Monday, July 25, 2011

Oklahoma City and Oslo

Today both The Southern Poverty Law Center and Common Dreams have interesting analytical pieces comparing the recent tragic act of terrorism in Oslo with the 1995 Oklahoma City bombing. Both posts point out that it's wrongheaded and dangerous to scapegoat Muslims as a threat to peace when right-wing Christian fundamentalists pose a serious threat.

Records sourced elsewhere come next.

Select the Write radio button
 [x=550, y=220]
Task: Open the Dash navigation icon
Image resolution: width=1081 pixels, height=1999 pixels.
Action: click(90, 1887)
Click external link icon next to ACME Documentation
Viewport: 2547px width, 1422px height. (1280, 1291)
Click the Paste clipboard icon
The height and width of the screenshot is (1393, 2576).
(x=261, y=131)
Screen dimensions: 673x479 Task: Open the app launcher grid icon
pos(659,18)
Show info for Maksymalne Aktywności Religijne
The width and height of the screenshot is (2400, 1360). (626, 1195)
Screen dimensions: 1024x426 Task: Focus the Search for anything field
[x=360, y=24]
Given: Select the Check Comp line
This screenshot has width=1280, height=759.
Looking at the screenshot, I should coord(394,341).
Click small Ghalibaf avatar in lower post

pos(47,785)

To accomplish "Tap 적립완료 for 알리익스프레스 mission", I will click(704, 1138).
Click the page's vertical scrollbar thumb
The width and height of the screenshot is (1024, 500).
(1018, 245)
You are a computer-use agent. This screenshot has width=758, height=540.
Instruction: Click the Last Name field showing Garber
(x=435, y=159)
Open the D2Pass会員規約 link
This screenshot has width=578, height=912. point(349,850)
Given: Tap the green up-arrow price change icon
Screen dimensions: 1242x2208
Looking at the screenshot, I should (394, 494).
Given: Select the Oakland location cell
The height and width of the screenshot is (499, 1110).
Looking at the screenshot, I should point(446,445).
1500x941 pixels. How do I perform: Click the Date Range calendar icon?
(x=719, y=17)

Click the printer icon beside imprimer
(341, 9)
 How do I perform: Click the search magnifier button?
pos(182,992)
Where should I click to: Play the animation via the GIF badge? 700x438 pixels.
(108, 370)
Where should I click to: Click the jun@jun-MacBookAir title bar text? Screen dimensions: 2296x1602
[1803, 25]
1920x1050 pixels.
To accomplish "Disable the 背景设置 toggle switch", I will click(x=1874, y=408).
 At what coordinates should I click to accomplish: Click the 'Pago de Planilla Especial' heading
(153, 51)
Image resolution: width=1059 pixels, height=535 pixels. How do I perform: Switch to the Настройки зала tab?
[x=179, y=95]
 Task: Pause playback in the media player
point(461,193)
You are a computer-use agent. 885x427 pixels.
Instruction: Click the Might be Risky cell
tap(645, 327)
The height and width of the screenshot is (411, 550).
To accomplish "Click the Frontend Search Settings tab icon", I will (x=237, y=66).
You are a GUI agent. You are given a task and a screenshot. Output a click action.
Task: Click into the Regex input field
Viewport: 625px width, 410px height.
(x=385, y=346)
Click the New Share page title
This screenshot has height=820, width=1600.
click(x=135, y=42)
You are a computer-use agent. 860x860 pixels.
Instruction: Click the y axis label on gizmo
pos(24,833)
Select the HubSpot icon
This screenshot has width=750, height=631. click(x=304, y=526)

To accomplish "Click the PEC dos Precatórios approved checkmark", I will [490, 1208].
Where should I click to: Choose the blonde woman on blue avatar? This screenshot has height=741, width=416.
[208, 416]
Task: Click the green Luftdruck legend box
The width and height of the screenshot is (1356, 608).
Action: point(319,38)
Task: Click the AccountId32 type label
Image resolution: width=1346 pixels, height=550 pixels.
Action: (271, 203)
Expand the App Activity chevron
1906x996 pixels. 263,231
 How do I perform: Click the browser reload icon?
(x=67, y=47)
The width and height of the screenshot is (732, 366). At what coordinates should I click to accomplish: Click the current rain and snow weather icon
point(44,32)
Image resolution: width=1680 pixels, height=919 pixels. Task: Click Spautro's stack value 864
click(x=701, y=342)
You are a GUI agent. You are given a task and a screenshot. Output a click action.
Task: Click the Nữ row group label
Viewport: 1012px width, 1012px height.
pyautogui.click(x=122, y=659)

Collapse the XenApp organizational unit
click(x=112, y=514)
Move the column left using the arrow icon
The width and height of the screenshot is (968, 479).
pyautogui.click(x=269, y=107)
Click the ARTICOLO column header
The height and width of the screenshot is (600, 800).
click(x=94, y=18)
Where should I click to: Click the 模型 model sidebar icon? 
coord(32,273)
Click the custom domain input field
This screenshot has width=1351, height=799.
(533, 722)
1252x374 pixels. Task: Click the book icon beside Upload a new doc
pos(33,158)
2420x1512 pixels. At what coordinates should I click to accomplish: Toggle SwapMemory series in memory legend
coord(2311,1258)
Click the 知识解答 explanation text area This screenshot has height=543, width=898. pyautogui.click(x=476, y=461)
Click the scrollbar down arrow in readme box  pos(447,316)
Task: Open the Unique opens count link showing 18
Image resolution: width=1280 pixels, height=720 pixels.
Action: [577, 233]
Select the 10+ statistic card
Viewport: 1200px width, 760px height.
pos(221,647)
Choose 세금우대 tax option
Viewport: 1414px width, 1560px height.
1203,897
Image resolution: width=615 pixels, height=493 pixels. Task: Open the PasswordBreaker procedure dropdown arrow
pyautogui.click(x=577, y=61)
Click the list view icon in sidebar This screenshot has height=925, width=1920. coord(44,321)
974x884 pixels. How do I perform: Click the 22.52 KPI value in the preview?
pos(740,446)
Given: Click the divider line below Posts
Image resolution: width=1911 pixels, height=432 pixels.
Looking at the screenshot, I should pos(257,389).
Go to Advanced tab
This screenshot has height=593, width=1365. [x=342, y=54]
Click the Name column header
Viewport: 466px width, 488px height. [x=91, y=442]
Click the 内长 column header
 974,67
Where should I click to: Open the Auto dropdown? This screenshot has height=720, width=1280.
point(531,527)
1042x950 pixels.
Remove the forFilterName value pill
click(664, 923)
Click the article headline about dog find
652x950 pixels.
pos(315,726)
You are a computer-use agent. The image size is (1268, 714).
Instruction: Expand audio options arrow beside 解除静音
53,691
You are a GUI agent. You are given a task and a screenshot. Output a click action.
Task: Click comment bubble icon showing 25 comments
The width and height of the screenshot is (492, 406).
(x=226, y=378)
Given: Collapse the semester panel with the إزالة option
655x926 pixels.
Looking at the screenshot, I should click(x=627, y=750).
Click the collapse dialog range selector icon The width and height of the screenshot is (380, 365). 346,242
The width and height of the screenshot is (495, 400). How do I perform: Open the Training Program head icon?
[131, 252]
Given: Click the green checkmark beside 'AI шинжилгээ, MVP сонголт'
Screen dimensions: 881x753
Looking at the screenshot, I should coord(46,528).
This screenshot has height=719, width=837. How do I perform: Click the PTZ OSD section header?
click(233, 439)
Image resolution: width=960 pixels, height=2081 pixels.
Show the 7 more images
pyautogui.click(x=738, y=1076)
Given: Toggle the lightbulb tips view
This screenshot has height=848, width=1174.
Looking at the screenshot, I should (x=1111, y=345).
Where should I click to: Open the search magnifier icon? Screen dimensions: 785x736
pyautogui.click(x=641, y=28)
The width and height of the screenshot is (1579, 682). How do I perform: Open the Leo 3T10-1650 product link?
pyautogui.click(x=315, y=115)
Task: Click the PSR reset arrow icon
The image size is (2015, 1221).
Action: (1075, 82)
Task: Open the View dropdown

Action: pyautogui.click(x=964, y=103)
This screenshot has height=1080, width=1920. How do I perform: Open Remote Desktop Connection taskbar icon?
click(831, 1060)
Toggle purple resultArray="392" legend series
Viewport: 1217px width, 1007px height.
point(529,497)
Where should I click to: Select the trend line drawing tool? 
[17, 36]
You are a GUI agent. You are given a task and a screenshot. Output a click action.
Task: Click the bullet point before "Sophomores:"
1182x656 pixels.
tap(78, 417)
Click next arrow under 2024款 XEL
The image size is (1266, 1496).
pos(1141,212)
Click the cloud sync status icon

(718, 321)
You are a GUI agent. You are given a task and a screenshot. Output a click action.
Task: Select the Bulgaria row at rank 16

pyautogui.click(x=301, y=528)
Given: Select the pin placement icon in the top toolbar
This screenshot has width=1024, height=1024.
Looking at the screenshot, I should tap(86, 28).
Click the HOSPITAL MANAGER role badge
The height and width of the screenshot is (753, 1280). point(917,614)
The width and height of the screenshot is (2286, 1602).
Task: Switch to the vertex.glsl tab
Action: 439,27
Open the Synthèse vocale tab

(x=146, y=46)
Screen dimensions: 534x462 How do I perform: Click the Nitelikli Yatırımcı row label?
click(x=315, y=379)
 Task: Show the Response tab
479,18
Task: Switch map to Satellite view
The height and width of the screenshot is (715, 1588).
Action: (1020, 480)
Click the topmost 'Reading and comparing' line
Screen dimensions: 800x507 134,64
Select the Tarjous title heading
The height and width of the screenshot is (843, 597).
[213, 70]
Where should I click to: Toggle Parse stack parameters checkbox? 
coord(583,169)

The Common Dreams post is authored by Pierre Tristam, and crossposted from FlaglerLive.com. Tristam points out that after both incidents, news media initially made the assumption that the attacks were the work of Muslims:
After the Oklahoma City bombing in April 1995, speculation flew on television news stations about Arab terrorists seen in the vicinity of the federal building. The thought that a home-grown, Midwestern Army veteran of the first Gulf war could possibly murder 168 people, including 19 children at a day care center, seemed as foreign as those Islamic lands that were then inspiring so much of bigotry’s latest American mutant. McVeigh turned out to be as all-American as he could possibly be, with extras. His paradoxical worship of the Second Amendment was the faith that fueled his hatred of a government he felt had betrayed American ideals by enabling what he called “Socialist wannabe slaves.” His idealism of a golden-age white America was the Christian translation of al-Qaeda’s idealized caliphate.

It became quickly evident that the bombing in Oslo and the massacre on Utoya Island on Friday had been carried out by Anders Breivik, who surrendered to police 40 minutes after beginning his killing spree on the island. Yet the Wall Street Journal ran an editorial on Saturday putting the blame for the attack on Islamist extremists, because “in jihadist eyes,” the paper said, “it will forever remain guilty of being what it is: a liberal nation committed to freedom of speech and conscience, equality between the sexes, representative democracy and every other freedom that still defines the West."
Of course, the problem is that there are is a strong, right-wing contingent of Anglo Westerners that is very much in opposition to such notions as freedom of speech and equality between the sexes. As SPLC's Heidi Beirich points out, Oslo terrorist Anders Breivik recently published a 1500-page tirade in which he accused something called "cultural Marxism"--meaning liberalism and multiculturism--with destroying "European Christian Civilization." Lest we merely dismiss Breivik as a lone fanatic, we should keep in mind that
Fears of “cultural Marxism” have a long pedigree in this country. It’s a conspiratorial kind of “political correctness” on steroids — a covert assault on the American way of life that allegedly has been developed by the left over the course of the last 70 years. Those who use the term posit that a small group of German philosophers, all Jews who fled Germany and went to Columbia University in the 1930s to found the Frankfurt School, devised a cultural form of “Marxism” aimed at subverting Western civilization. The method involves manipulating the culture into supporting homosexuality, sex education, egalitarianism, and the like, to the point that traditional institutions and culture are ultimately wrecked.

A number of hate groups, including the racist Council of Conservative Citizens (CCC), have raised the spectre of cultural Marxism as a way to explain contemporary events (click here to watch the CCC’s DVD on the theory). Some prominent conservatives also adopted the conspiratorial theory (culturalmarxism.org features MSNBC contributor Pat Buchanan and Texas Congressman Ron Paul). In 2002, William Lind of the Free Congress Foundation, a far-right outfit long headed by the now deceased Paul Weyrich (one of the founders of the Moral Majority), gave a speech about the theory to a Holocaust denial conference. Saying he was “not among those who question whether the Holocaust occurred,” Lind went on to lay blame for “political correctness” and other evils on so-called “cultural Marxists,” who, he said, “were all Jewish” (Lind is mentioned in passing in Breivik’s manifesto).
As an apprentice librarian, I believe it's important to uphold everyone's right to free speech, even when this speech is hateful. But it's important to recognize that hateful speech does have consequences, and sometimes those consequences are extreme.